The same day, the city received a letter from a Clear Channel attorney stating that the city’s ordinance was unconstitutional and unenforceable. Even if it was enforceable, the company would be owed $50 million or $60 million to remove the signs, wrote Seattle attorney Paul Taylor.

“Clear Channel’s billboards in Tacoma are worth millions of dollars,” Taylor said. “Absent an agreed resolution, Clear Channel has no choice but to vigorously protect its interest. There will be protracted, expensive multi-year litigation.”

Tacoma’s tightening of the rules came partly in response to the sprouting of billboards on tribal property along Interstate 5 – which the city could do nothing about – as well as a 600-square-foot billboard erected at South Union Avenue and Center Street. Then-Mayor Brian Ebersole referred to the city’s billboards as ugly and obnoxious, and wanted to ban them.

After facing intense lobbying from the billboard industry, the City Council approved the ordinance with a 10-year amortization period that officials said was intended to give billboard owners time to recoup their investments. The action, characterized at the time as the beginning of a slow death for billboards, was considered preferable to an outright ban, which a city planner said would require the city to compensate billboard owners and the land owners who lease to the billboard companies to the tune of $40 million to $60 million.

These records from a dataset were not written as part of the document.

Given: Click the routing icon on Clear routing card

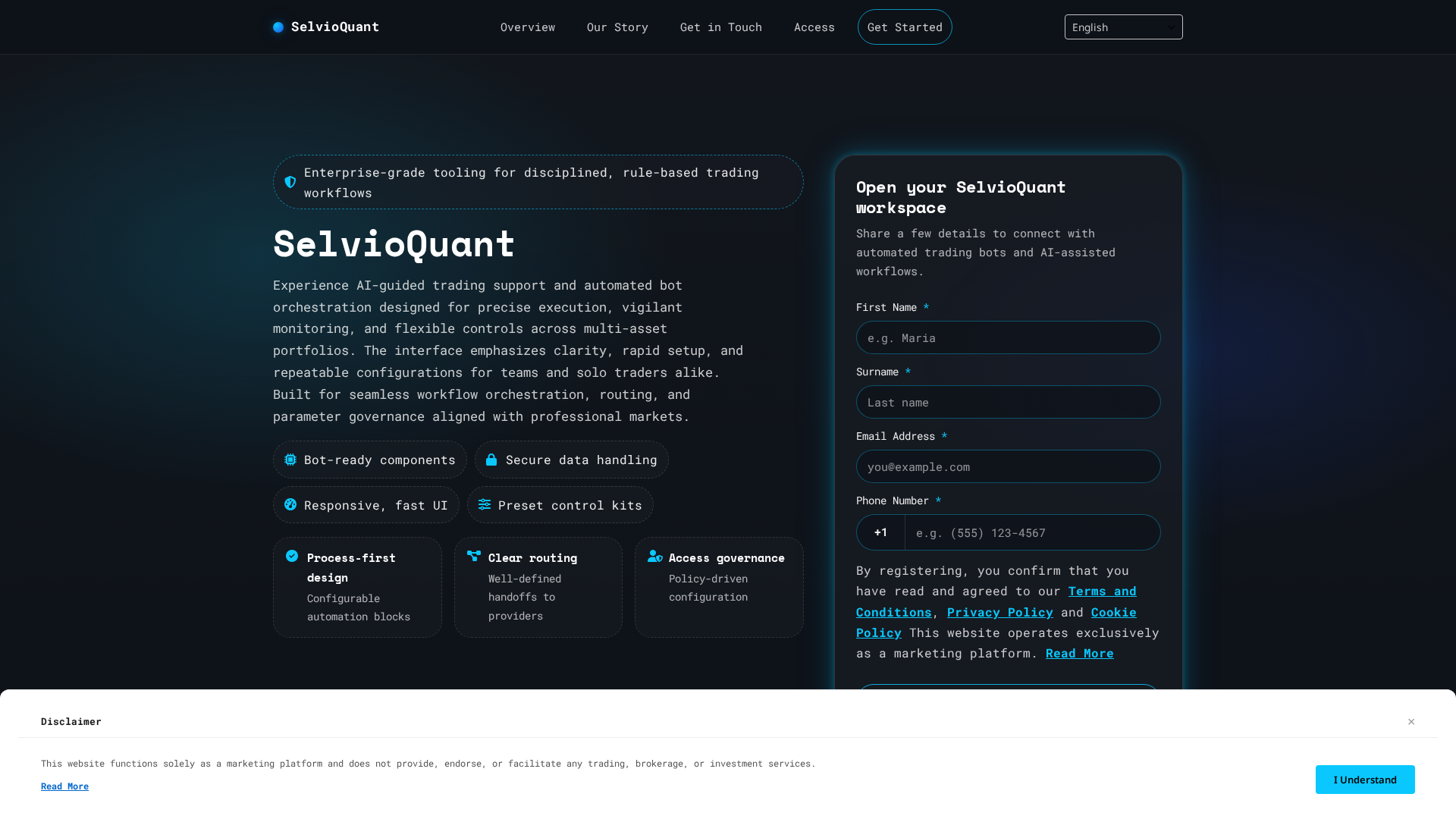Looking at the screenshot, I should [473, 557].
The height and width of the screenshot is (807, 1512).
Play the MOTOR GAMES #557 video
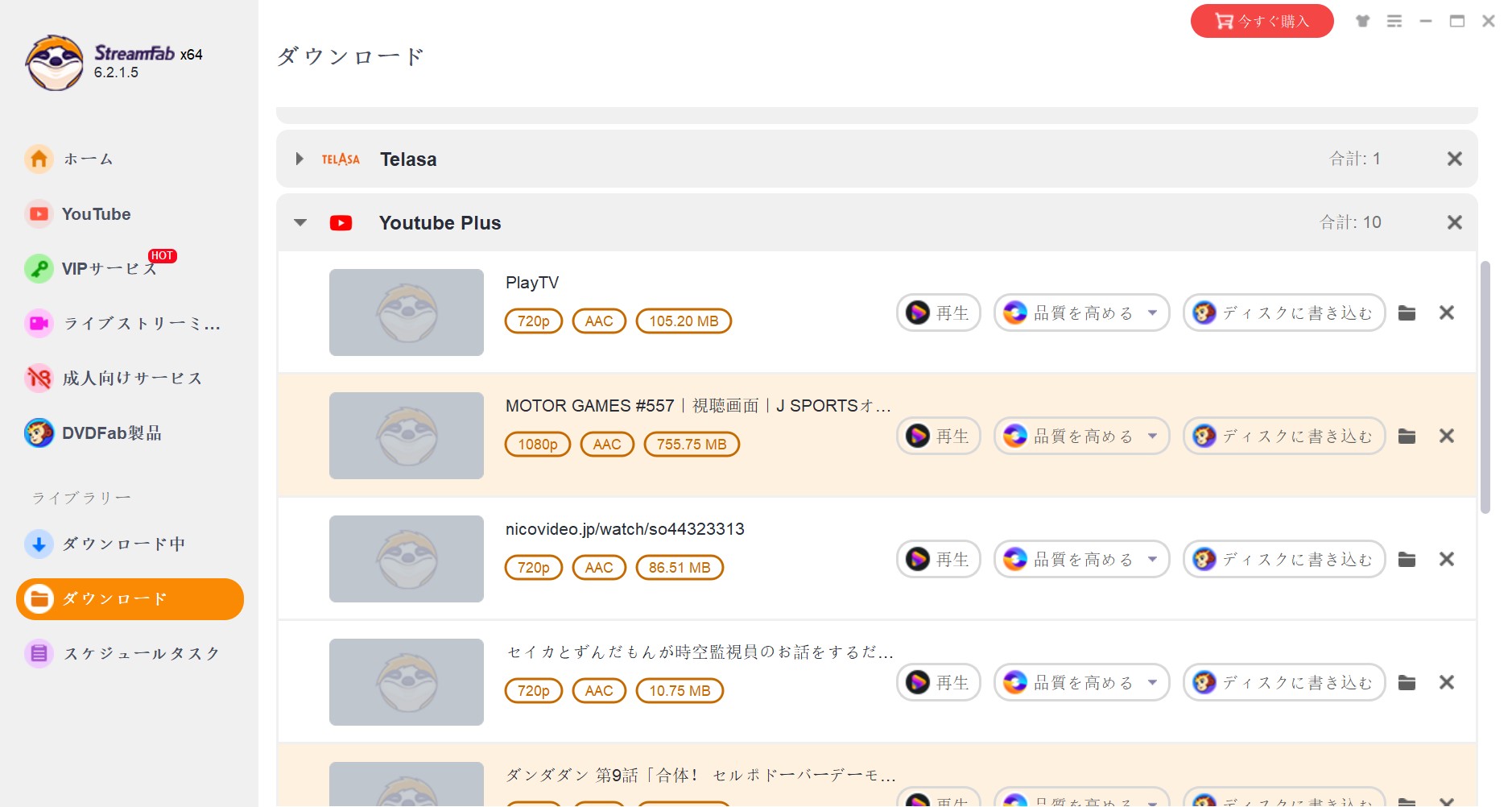[x=937, y=436]
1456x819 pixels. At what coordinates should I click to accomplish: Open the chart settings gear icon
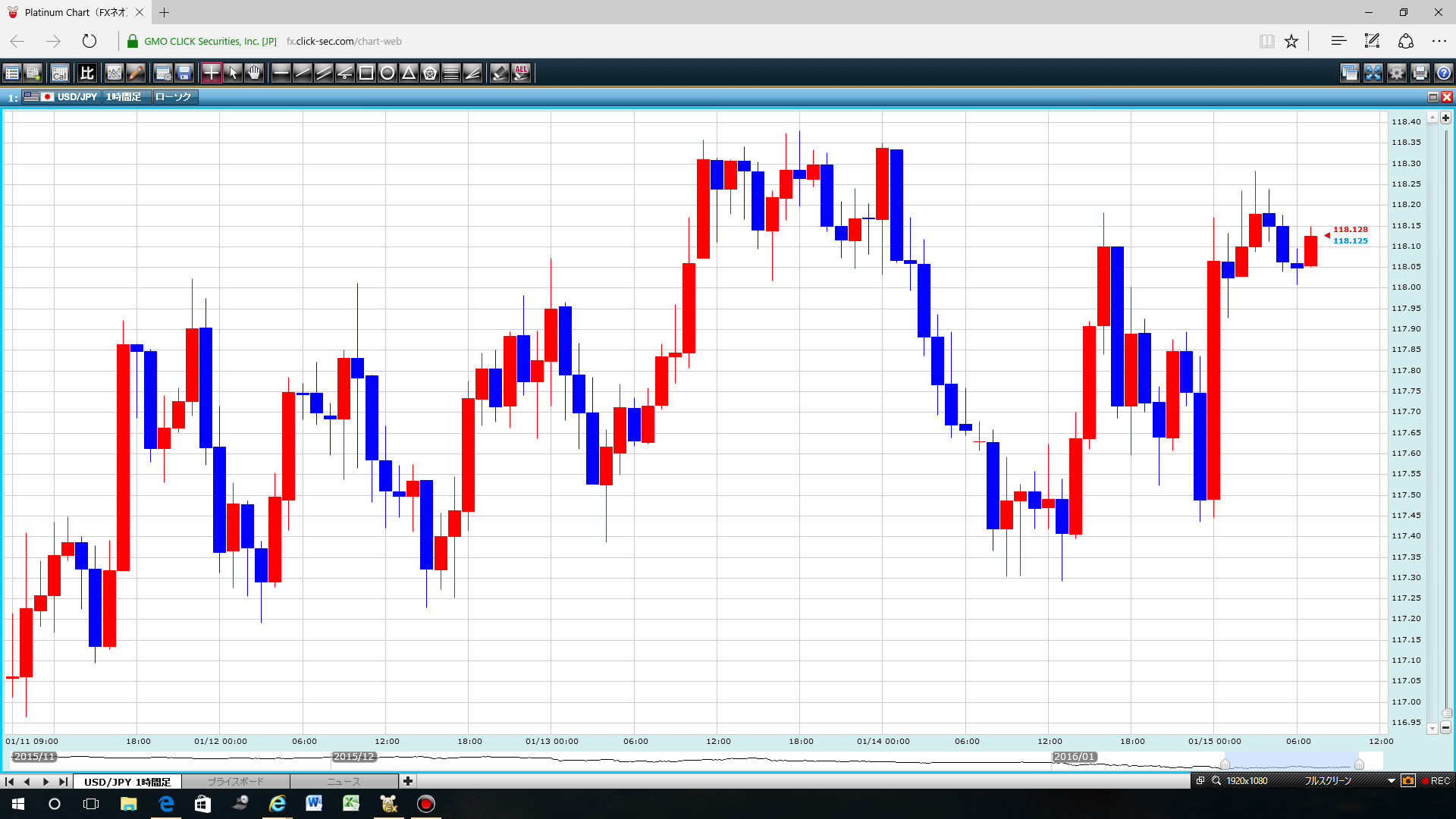coord(1396,73)
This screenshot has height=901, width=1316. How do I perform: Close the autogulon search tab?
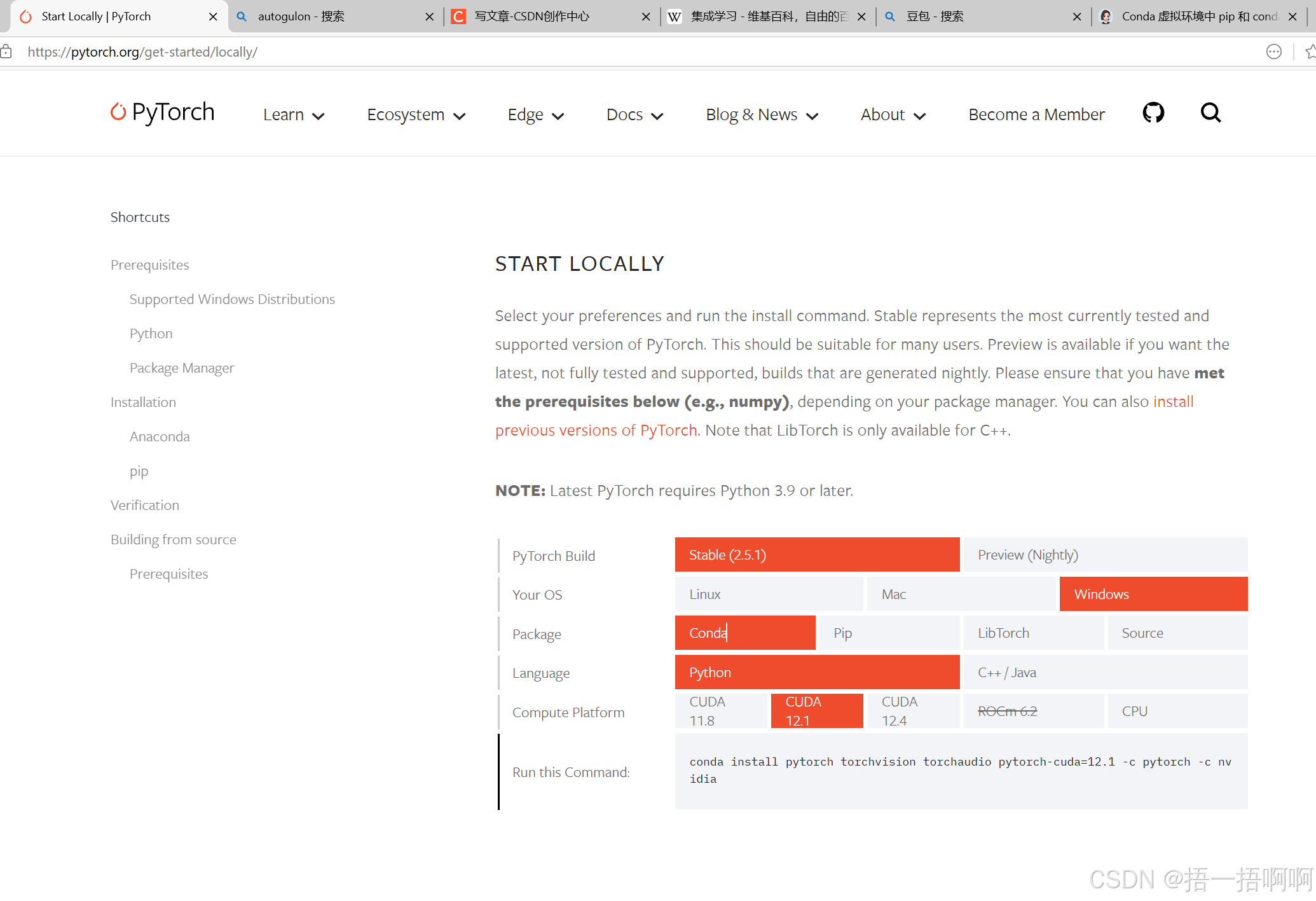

Since then, the City of Federal Way lost a court battle over its sign code when a business owner refused to comply at the end of an amortization period. Two lower courts sided with the business, saying that amortization period alone wasn’t sufficient compensation, and the city must either compensate the owner for the loss of his sign or allow it to remain. The city appealed to the state Supreme Court, which declined to hear the case.

In its letter to Clear Channel, Tacoma’s building official appears to concede that the city may need to compensate the company for the loss of some signs, namely those that fall under the state’s Scenic Vistas Act. City officials are still calculating how many they believe would fall under the law, but they think it’s in the neighborhood of 30 of the 193 nonconforming Clear Channel billboards.

Clear Channel’s attorney said the company has 83 billboards that are visible from a state highway and are subject to compensation under state law. He identified the highways as Interstate 5, and highways 16, 705, 7, 163 and 509.

The conservative value of those structures is between $12 million and $15 million, Taylor estimated. But the city would also have a constitutional obligation to compensate Clear Channel for the remainder of the company’s signs, which would bring the required payment up to the $50 million or $60 million range, he said.

In addition, the landlords who lease to Clear Channel would be entitled to compensation for lost rent, Taylor said, adding that he has reason to believe one or more landlords will be bringing a class action lawsuit against the city.

Billboard operators have become highly skilled at opposing regulations, often using the court system to delay enforcement of rules and drive up the cost to local governments, said Kevin Fry, president of Scenic America.

The Washington D.C.-based nonprofit organization opposes billboards and other so-called visual pollution. But Fry said Tacoma shouldn’t back down. Unless the city’s ordinance was badly written, the city will eventually prevail, he predicted.

William Brinton, a Jacksonville, Fla., attorney who serves on the board of directors of Scenic America, said billboard operators work from a predictable playbook.

“They have three tactics,” Brinton said. “One: Delay. Two: See the first tactic. Three: Delay.”

Local governments generally fare better when they take the fight to the industry, Brinton said. In some cases, it’s true that governments need to compensate billboard companies for taking down signs, Brinton said. But the amount of compensation isn’t specified, and local governments can try to reach a settlement that lets the billboard company keep the sign up for a period of time in lieu of cash.

“At the end of the day, it comes down to the spine of the elected officials and the skill of the lawyer,” Brinton said.

Councilman Tom Stenger signaled a willingness to take on the struggle by noting the city’s successful drive to ban minicasinos. “Why wouldn’t we beat the billboard industry?” he asked.